--- Data listing ---

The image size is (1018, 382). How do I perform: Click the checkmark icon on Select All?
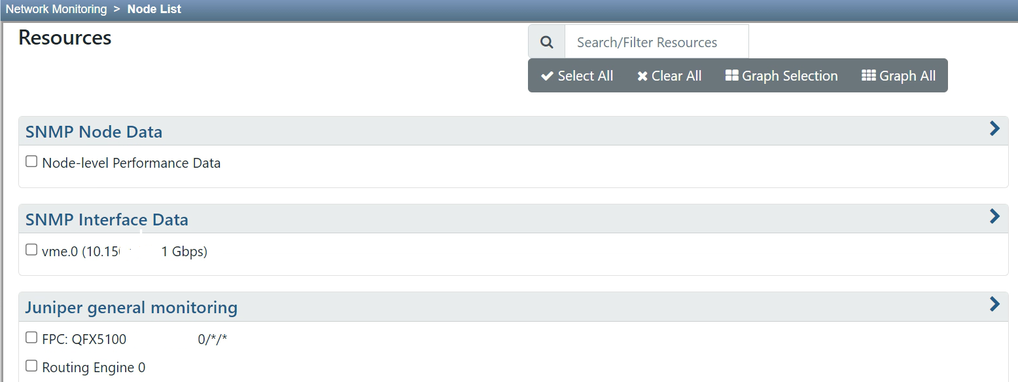[x=547, y=75]
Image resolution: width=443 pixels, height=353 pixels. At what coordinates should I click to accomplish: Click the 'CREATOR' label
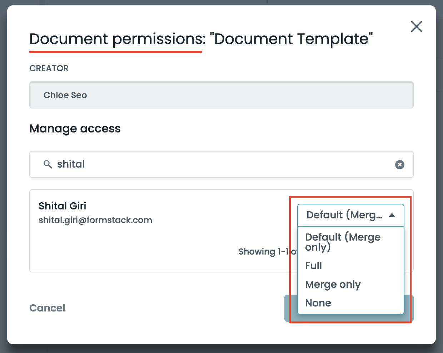[49, 68]
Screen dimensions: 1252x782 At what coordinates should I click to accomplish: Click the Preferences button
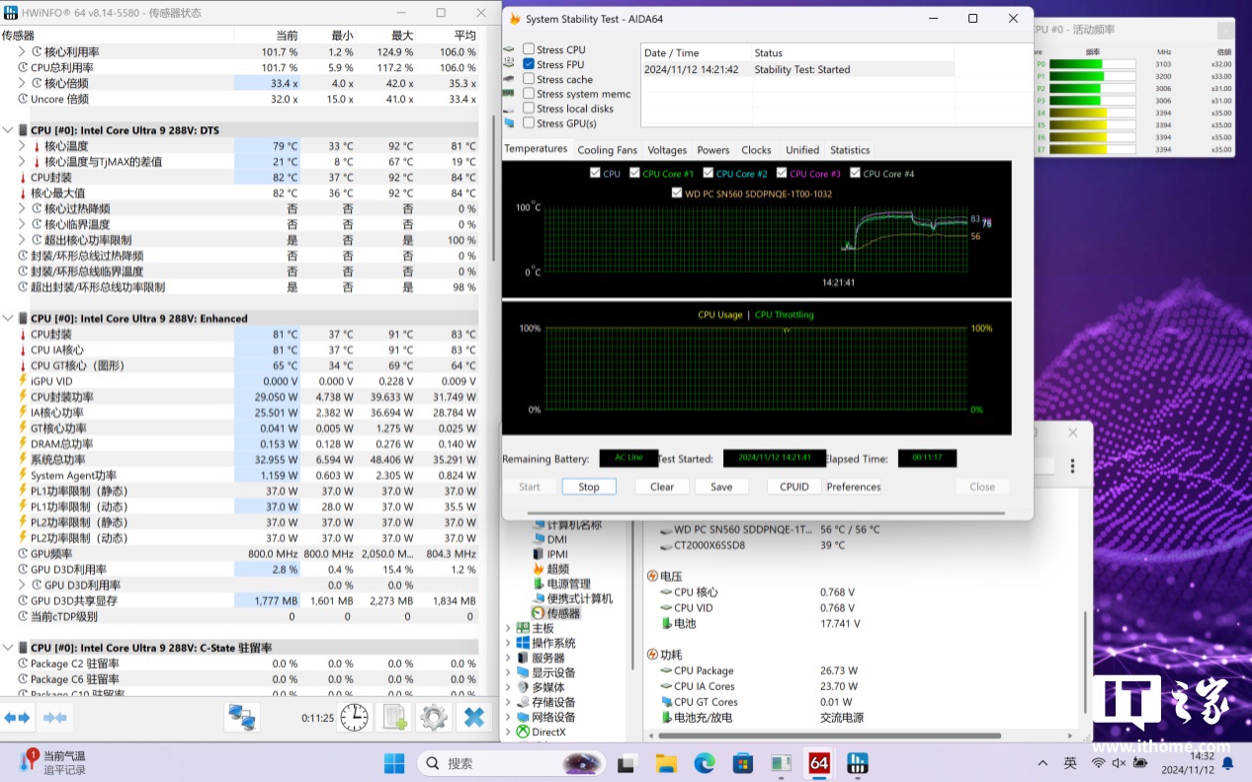click(x=853, y=487)
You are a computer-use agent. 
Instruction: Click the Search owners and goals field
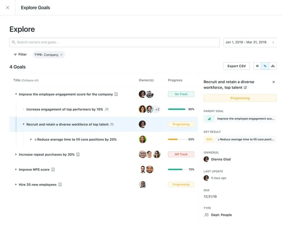[114, 42]
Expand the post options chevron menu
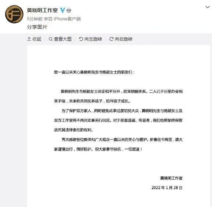Image resolution: width=212 pixels, height=207 pixels. click(x=208, y=7)
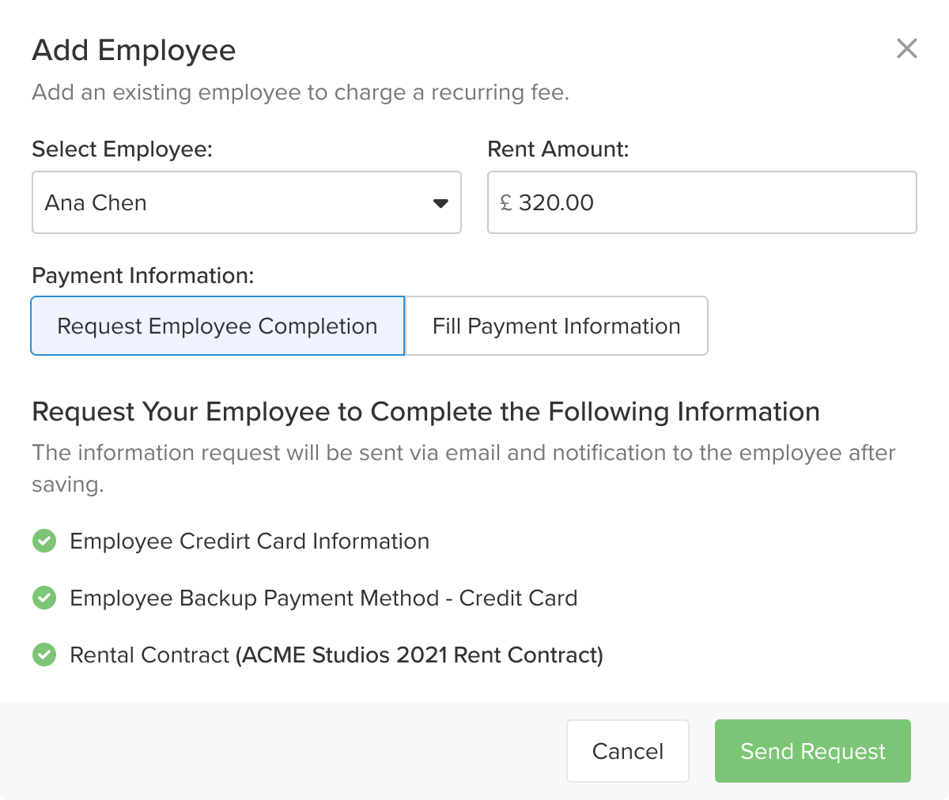The image size is (949, 800).
Task: Click the pound currency symbol in Rent Amount
Action: pyautogui.click(x=506, y=203)
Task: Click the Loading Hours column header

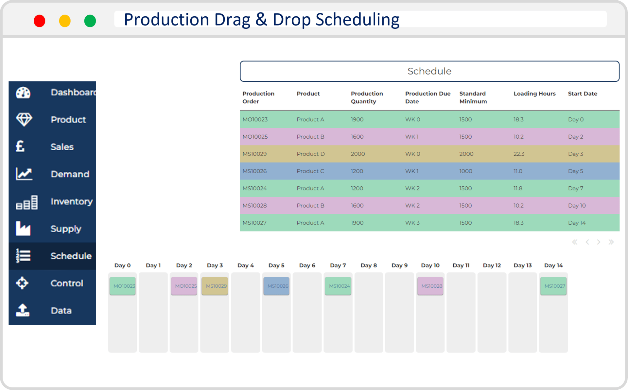Action: [x=534, y=94]
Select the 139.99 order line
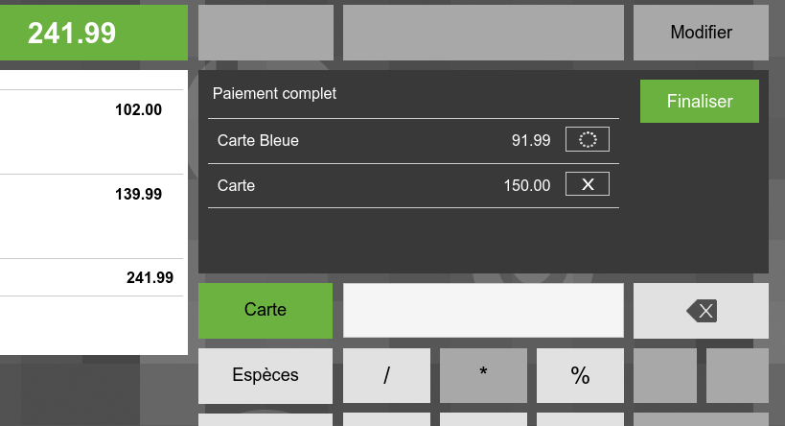 (x=92, y=217)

---

Task to carry out: Lay out each line of the items above as a numbered list, skipping blank lines and omitting the pictures.

Written solution:
1. The image size is (1018, 382). How do I perform: Click the checkmark icon on Select All?
2. [x=547, y=75]
3. Image resolution: width=443 pixels, height=353 pixels. At what coordinates should I click to accomplish: Click the 'CREATOR' label
4. [49, 68]
5. Screen dimensions: 1252x782 At what coordinates should I click to accomplish: Click the Preferences button
6. click(x=853, y=487)
7. You are a computer-use agent. 
8. Instruction: Click the Search owners and goals field
9. [114, 42]
10. Expand the post options chevron menu
11. Image resolution: width=212 pixels, height=207 pixels. click(x=208, y=7)
12. The image size is (949, 800).
13. Task: Click the pound currency symbol in Rent Amount
14. Action: pyautogui.click(x=506, y=203)
15. Task: Click the Loading Hours column header
16. Action: [x=534, y=94]
17. Select the 139.99 order line
18.  (x=92, y=217)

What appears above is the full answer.